Pictures of massive coronavirus shaped hailstones that were captured in Mexico are currently being labeled as a sign from god to stay inside their houses during this coronavirus pandemic.
The weird-looking hailstones were caught on cam after they fell in the municipality of Montemorelos, which is located in the Northern Mexican state of Nuevo Leon.
After the images were shared on social media, commenters from the country started to say that the hailstones look like the coronavirus.
The particles of the coronavirus in humans are usually spherical and have big crown-like spines, which gives them the name corona.
In Latin, corona means crown.
Jose Miguel Vinas, a meteorologist, and consultant at the World Meteorologist Organization said that hailstones like these fall down in storms of magnitude.
Explaining these weird-looking hailstones, Vinas said:
Inside a storm, a hailstone will start off as a small spherical form and accumulate layers of ice on top.

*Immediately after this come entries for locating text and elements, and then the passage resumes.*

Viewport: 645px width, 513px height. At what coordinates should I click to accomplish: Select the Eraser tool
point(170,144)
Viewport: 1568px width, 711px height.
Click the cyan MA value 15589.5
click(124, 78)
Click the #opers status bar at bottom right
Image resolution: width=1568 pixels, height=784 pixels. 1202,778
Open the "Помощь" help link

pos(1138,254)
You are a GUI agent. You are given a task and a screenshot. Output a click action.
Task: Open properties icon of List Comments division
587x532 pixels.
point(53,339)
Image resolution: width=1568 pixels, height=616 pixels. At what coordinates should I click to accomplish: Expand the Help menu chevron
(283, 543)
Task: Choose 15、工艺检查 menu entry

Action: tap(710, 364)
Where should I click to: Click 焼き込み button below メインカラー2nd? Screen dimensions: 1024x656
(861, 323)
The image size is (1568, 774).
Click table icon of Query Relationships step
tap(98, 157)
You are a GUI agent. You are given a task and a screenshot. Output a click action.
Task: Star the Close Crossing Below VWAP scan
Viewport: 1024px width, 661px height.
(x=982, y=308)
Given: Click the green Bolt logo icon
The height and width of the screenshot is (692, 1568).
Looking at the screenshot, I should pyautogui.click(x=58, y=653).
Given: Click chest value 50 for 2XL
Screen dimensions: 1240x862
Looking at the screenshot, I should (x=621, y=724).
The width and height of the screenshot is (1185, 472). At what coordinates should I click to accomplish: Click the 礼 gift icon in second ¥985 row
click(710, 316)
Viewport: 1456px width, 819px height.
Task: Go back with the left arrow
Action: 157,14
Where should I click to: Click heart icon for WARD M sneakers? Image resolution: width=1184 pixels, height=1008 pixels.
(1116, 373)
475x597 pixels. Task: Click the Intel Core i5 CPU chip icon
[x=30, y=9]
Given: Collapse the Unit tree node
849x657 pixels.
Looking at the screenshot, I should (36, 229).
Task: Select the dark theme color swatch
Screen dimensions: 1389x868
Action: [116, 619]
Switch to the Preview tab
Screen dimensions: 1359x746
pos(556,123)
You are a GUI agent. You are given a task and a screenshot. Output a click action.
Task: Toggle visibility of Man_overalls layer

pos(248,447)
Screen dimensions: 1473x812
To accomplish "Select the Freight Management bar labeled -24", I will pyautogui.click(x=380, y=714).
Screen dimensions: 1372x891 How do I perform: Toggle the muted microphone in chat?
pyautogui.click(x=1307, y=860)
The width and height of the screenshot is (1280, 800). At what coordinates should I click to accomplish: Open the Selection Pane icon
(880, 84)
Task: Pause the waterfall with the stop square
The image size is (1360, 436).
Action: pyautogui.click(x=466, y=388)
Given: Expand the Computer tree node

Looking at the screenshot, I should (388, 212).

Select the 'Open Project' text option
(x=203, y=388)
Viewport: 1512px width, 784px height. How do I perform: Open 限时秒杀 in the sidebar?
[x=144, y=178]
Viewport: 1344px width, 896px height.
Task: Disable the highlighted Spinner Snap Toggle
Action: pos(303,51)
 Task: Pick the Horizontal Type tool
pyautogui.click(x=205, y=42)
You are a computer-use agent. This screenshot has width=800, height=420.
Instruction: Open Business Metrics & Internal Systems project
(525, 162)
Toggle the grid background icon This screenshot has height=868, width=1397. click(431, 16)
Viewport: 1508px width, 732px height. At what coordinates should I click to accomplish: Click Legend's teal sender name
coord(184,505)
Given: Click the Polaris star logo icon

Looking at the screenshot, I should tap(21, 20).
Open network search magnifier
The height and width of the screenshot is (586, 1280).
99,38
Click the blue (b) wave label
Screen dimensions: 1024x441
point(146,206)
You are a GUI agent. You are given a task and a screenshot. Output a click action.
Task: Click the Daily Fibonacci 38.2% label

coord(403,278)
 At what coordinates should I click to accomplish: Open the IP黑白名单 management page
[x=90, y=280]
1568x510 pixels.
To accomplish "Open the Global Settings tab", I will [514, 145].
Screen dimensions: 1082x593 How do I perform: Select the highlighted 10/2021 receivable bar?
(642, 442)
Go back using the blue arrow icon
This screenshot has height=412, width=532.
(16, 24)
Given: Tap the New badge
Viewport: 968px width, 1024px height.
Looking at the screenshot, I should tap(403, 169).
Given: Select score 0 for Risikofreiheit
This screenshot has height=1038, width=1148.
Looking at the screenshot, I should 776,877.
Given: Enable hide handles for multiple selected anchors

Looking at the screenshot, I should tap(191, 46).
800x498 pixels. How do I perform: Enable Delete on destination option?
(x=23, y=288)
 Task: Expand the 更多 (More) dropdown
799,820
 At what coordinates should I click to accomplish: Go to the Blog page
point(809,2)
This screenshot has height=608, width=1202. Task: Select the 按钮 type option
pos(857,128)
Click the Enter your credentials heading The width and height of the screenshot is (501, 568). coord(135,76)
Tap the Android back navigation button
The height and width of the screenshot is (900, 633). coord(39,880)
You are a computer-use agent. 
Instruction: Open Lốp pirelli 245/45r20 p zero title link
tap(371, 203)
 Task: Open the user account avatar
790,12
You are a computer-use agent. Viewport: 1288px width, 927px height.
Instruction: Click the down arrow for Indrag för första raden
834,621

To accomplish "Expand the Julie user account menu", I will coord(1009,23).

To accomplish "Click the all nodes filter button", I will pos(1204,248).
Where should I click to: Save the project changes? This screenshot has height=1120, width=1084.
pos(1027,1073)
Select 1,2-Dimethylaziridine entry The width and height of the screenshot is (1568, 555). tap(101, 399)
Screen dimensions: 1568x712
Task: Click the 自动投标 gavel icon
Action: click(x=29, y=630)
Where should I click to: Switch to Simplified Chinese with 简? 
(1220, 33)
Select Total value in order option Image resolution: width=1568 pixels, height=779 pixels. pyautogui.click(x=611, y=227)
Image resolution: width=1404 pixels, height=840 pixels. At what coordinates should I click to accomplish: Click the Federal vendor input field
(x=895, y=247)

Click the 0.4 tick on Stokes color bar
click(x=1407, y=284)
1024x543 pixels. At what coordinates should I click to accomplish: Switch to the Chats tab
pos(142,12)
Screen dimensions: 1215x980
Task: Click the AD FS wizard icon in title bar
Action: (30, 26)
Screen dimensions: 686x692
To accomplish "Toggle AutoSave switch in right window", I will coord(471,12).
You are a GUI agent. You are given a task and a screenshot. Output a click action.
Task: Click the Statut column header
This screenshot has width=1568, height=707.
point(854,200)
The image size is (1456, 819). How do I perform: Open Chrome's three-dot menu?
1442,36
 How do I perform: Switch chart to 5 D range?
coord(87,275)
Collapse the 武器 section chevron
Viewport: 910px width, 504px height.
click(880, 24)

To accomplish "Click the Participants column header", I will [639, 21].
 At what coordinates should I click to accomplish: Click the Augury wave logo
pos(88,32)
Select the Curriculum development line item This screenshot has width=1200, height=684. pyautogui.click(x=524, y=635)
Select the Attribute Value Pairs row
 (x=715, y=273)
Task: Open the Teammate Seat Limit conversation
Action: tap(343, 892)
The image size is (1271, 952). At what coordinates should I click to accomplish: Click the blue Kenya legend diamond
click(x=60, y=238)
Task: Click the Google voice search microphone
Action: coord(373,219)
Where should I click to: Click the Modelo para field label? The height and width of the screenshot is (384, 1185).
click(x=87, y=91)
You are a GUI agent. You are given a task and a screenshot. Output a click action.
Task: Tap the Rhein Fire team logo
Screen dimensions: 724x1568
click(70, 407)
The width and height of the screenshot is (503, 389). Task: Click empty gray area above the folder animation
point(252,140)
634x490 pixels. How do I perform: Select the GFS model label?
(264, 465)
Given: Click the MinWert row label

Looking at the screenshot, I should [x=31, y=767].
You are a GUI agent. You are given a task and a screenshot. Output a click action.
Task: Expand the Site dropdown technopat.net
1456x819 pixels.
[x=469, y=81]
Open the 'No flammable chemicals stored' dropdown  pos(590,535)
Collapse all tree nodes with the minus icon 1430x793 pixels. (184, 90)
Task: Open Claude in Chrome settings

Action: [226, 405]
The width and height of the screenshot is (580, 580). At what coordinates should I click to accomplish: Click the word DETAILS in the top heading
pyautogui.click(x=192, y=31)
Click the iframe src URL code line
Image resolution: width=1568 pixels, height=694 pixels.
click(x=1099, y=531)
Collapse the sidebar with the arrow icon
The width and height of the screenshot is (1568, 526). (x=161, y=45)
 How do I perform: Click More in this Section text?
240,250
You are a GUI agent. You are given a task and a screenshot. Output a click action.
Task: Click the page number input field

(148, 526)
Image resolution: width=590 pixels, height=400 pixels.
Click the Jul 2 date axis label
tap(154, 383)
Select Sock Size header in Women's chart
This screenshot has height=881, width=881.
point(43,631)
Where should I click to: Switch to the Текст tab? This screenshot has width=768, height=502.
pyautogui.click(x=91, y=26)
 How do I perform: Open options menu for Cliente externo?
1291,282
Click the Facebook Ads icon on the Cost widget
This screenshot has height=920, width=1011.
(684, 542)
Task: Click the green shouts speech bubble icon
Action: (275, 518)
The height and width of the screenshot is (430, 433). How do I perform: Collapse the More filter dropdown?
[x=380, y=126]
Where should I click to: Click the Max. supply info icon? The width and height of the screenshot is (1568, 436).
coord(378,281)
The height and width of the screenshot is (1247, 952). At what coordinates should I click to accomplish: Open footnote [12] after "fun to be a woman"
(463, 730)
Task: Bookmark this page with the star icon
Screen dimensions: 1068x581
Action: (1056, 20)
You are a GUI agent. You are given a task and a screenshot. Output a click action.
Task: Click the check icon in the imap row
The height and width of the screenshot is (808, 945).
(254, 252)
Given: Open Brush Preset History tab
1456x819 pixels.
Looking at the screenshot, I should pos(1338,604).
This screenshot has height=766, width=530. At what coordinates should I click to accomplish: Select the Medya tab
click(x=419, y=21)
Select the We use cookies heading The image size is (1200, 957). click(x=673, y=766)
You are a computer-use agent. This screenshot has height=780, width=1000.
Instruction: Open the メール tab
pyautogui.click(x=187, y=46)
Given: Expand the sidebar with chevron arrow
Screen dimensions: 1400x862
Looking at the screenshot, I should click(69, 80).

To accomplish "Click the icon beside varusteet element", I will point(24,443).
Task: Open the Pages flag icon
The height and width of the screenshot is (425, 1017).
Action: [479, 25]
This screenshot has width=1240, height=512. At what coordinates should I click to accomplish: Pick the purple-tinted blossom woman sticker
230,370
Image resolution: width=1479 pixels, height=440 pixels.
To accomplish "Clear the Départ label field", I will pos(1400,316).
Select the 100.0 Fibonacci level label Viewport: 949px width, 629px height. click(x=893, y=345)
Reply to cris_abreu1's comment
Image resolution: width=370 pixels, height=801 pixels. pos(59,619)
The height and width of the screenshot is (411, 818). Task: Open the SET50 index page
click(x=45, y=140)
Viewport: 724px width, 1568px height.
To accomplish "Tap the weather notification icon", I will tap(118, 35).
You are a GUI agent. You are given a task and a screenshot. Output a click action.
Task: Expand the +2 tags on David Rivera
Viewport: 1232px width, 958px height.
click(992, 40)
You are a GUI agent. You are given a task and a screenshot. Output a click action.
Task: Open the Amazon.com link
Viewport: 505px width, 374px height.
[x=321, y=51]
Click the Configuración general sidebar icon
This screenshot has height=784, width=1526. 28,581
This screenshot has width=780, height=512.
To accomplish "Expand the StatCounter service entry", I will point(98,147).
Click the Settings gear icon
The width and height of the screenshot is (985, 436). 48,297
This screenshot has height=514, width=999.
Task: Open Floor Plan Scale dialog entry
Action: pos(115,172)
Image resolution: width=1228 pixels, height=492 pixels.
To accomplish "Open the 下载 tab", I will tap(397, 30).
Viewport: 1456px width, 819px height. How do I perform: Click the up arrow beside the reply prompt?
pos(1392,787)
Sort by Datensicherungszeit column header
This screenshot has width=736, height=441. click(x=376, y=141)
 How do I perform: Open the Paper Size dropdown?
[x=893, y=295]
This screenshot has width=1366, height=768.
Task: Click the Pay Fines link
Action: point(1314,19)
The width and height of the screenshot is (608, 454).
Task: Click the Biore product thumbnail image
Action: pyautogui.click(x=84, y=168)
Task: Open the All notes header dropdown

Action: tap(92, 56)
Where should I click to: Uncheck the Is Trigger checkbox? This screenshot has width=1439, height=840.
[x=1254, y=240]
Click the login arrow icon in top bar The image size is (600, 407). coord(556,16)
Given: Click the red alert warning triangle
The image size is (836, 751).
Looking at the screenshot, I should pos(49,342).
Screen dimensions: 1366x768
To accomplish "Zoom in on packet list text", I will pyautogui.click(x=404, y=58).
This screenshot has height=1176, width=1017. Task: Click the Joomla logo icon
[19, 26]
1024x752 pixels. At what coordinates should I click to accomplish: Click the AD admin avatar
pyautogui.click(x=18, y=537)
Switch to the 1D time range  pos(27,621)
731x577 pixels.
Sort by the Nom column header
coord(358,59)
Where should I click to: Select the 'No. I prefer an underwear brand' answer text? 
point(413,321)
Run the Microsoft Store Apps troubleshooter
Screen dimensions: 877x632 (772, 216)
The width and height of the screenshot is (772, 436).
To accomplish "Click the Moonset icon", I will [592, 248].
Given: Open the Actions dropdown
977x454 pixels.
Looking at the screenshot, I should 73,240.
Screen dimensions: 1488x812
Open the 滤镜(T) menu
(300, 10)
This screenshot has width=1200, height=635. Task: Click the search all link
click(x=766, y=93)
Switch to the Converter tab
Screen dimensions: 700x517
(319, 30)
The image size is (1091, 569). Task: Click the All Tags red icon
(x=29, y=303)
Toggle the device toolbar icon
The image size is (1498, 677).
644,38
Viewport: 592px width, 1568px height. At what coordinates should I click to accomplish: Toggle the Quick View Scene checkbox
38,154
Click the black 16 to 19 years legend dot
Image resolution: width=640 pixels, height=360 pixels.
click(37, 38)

During very strong storms when the hailstone are already quite big and smash together, many of them fuse together, smashing together and squashing each other, forming spikes of ice. So what is falling is a squashed disks of ice, smashed into that shape by a violent blow or the fusing of different sized hailstones, which results in this star shape.
In Mexico, there are around 51,633 confirmed cases of the novel coronavirus, which has caused the deaths of 5,332 people, said the data released by the Johns Hopkins University.